At Mon, 6 Aug 2007 21:58:29 +0200,
Fons Adriaensen wrote:
On Mon, Aug 06, 2007 at 07:13:12PM +0200, Takashi Iwai wrote:
Then, well, you made it really too dramatic.
Requesting the update to
the latest kernel is a very standard procedure. Otherwise, the
developer cannot start real debugging at all.
Not being a kernel/driver specialist at all, I do have some
difficulty in believing this.
The kernel has to call some routines in the driver, and provide
some services to it. I find it difficult to imagine
- how a kernel bug could affect just one driver and have no
impact on all the others.
A "kernel bug" is too generic wording. In most cases, it's a bug in
other components that a driver depends on.

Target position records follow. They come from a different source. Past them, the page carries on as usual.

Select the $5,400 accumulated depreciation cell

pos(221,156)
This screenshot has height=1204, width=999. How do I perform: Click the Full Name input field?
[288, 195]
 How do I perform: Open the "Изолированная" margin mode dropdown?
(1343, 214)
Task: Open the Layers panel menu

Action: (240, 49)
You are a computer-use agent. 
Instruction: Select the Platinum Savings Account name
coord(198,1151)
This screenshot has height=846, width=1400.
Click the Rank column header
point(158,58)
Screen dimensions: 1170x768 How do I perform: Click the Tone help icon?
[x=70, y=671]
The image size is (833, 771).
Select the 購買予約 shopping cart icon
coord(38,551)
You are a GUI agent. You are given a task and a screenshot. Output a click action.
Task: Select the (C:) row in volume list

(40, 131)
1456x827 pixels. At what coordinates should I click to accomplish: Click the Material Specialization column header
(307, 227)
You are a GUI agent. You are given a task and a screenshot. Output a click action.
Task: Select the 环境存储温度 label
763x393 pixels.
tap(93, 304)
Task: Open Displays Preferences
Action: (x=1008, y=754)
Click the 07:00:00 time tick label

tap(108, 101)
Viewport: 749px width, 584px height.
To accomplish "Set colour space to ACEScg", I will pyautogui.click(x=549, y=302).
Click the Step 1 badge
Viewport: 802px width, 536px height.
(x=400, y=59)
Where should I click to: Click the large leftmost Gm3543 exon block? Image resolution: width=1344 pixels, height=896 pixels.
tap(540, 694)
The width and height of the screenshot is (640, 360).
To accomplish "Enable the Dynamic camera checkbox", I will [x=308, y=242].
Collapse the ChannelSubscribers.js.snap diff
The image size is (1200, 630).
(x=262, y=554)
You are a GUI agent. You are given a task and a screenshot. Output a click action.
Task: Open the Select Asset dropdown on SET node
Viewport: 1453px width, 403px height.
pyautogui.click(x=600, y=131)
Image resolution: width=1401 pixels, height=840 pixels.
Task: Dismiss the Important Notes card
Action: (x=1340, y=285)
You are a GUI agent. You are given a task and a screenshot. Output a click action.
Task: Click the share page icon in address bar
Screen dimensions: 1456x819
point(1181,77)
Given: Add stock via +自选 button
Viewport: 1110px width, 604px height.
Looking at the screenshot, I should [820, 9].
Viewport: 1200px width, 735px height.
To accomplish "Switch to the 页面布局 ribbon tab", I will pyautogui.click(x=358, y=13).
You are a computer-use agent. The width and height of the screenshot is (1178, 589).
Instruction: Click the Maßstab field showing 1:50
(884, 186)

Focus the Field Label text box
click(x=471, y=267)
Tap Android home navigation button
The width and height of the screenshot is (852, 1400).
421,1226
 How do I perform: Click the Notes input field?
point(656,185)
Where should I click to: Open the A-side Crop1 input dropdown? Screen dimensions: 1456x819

For example, the kernel
memory management, scheduler, ACPI, IRQ handler, etc. are involved
with the sound driver. If one of them is broken, the driver doesn't
work.
- that if there's anything wrong with these
interfaces a system
could work at all,
The kernel-internal inteface has been _always_ changed from kernel
version to version.
I assume most drivers are using the same interfaces to
the
kernel, and the same services, and that these are relatively
stable.
That's not true at all :) It's one of the reasons you get thousands
of patches at each kernel version up.
Don't get me wrong: the kernel <-> user-space API is (mostly) stable
over all versions. But the kernel internal is different.